At Johns Hopkins University School of Nursing, Baltimore, when one patient has a heart attack, another goes into labor and a third demands attention for a rash, it’s a typical day in the simulation lab.
Students in the Traditional 2013 class have the chance at hands-on experience in caring for high-needs patients, including Harvey the cardiopulmonary simulator, Sim Man, Noelle with newborn, and Sim Baby as part of a landmark nationwide simulation study.
JHUSON is one of 10 schools chosen by the National Council of State Boards of Nursing to participate. In its 117-student class, 103 Hopkins students are signed up to take part in the study that explores the role of simulation in prelicensure clinical nursing education, according to a news release.
The study will examine the use of simulated clinical experiences as a replacement for a portion of the time spent in traditional clinical education. Participation in the study lasts for two years, from fall 2011 through graduation in May 2013. Students are divided into three groups: 50% simulation, 25% simulation, and less than/equal to 10% simulation, which is the percentage in the current traditional curriculum.
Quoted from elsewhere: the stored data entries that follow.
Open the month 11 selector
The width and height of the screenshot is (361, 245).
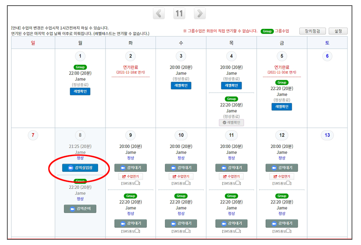[179, 13]
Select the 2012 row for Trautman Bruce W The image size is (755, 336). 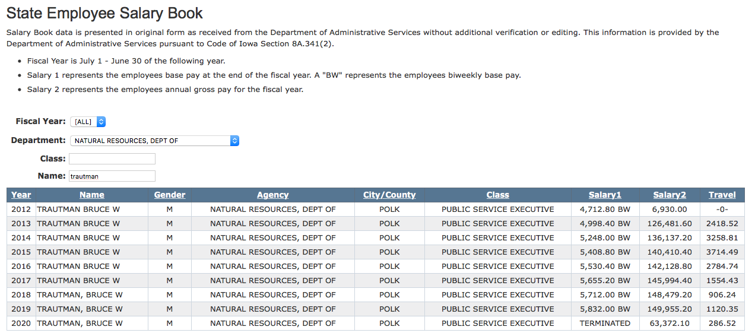pos(376,210)
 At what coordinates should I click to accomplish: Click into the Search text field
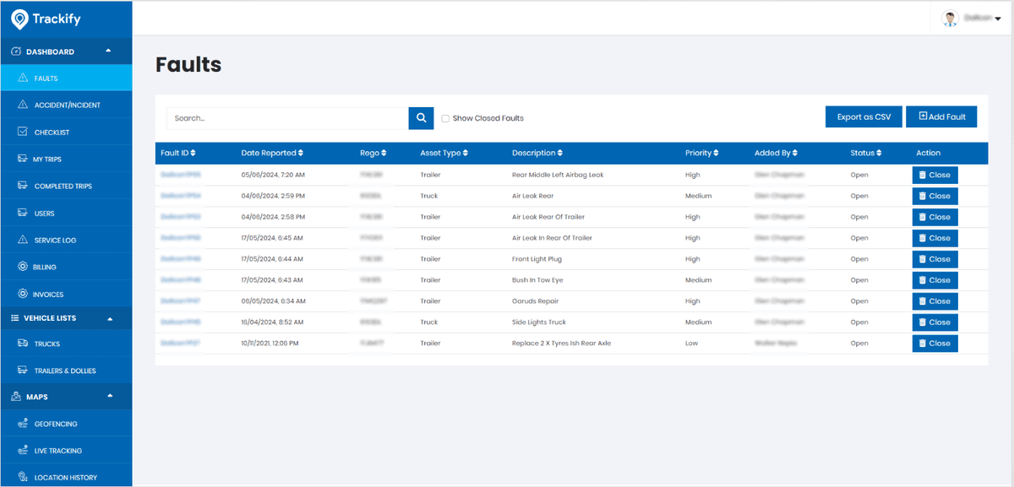pos(287,118)
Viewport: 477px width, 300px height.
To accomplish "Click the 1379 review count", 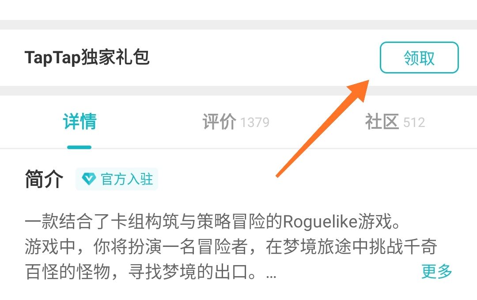I will (x=255, y=123).

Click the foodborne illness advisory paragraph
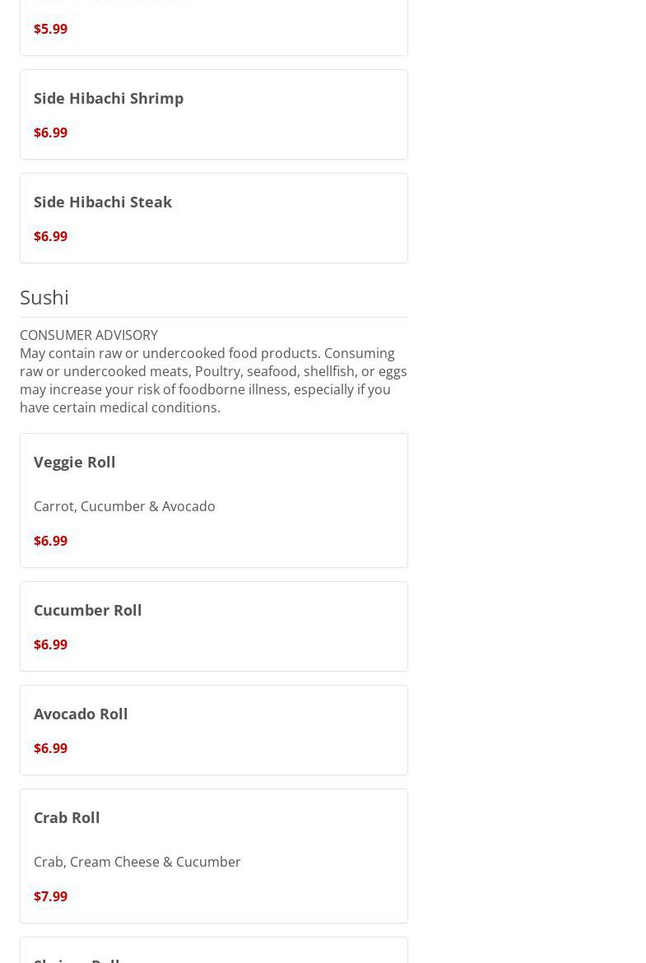click(213, 380)

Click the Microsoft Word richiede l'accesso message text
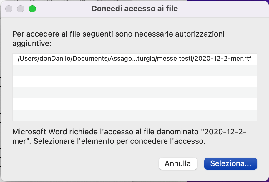(x=129, y=136)
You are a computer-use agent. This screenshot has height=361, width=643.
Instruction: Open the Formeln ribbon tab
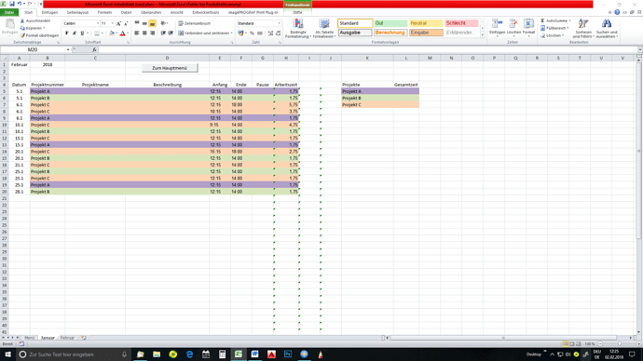pos(104,12)
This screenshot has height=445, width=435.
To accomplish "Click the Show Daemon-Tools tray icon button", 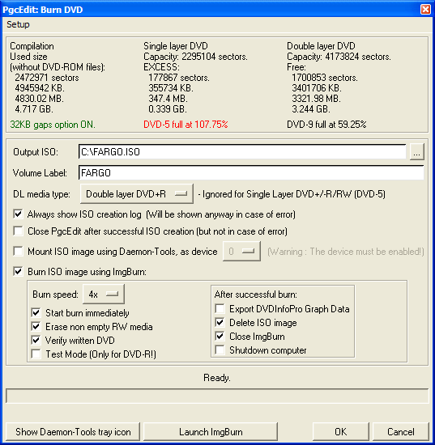I will tap(73, 432).

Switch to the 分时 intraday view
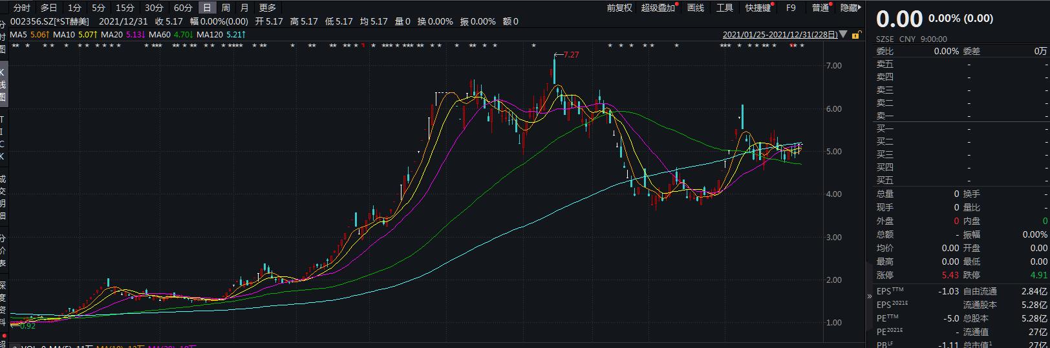pyautogui.click(x=21, y=8)
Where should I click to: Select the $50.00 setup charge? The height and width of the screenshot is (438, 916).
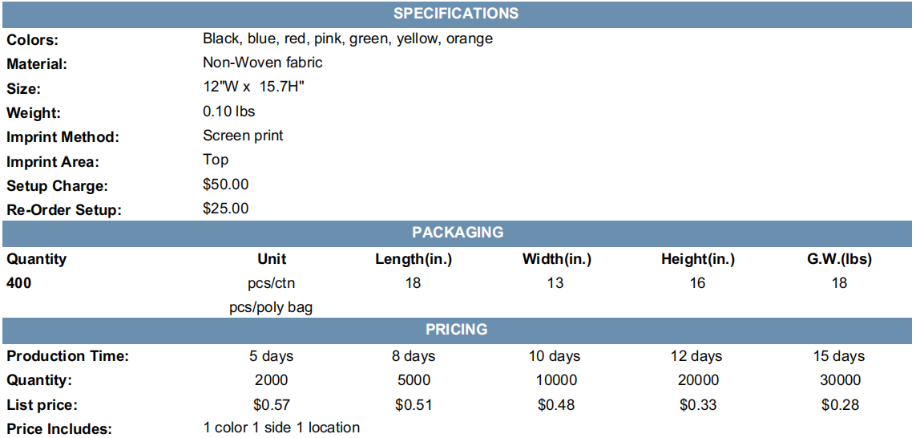[x=225, y=185]
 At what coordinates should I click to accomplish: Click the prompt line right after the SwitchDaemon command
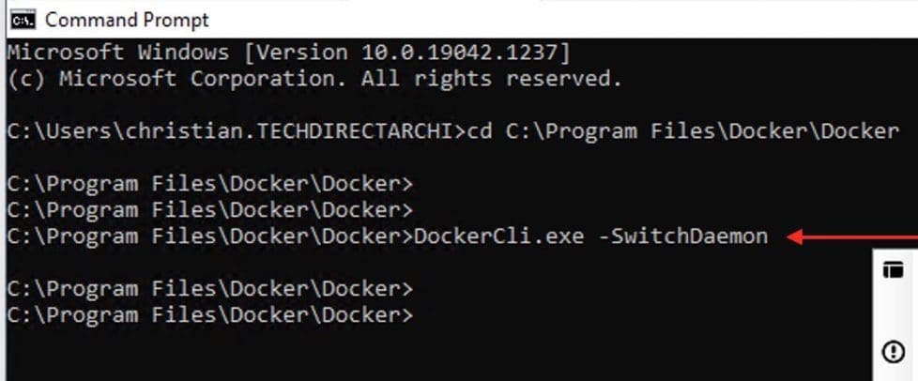(x=209, y=287)
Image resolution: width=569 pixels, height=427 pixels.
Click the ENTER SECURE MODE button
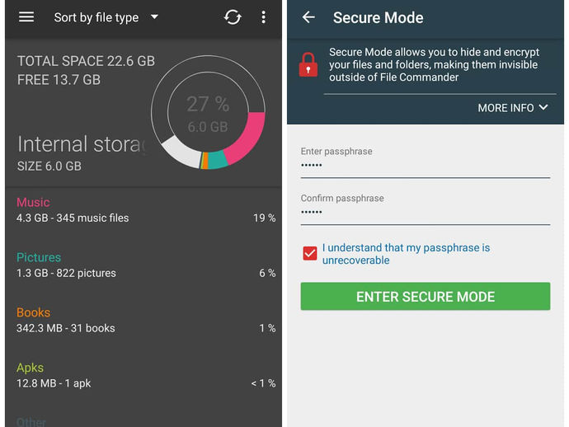[426, 297]
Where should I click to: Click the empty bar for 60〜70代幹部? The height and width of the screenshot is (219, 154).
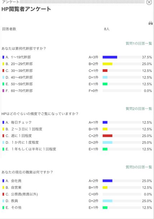point(122,91)
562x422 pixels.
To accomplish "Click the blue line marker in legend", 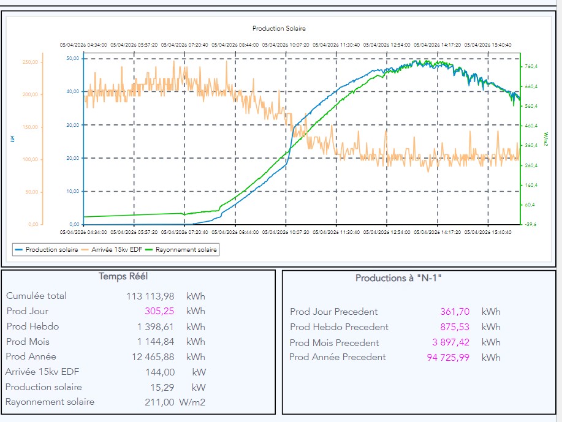I will pos(19,250).
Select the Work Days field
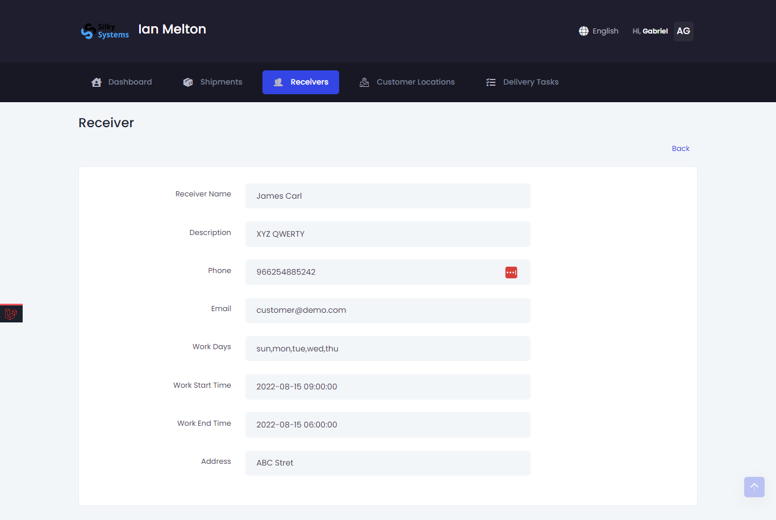Screen dimensions: 776x520 [x=387, y=349]

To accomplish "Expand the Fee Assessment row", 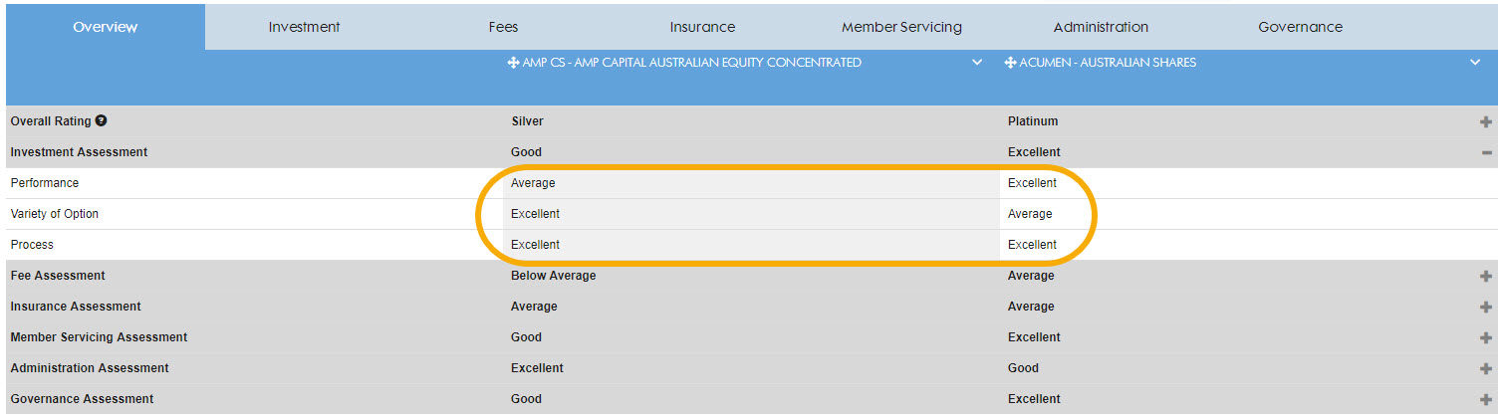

Joyce Vazzano, RN, MS, CRNP, a faculty member and the project coordinator, said simulation gives students the hands-on experience without the anxiety of working with human beings and the environment matches their learning style.
“They’re excited to care for multiple patients in one day and look forward to applying theory to practice,” she said.
Vazzano said the debriefing method that is used after each simulation experience has been redesigned for meaningful learning that draws on the effective-, creative- and critical-thinking processes.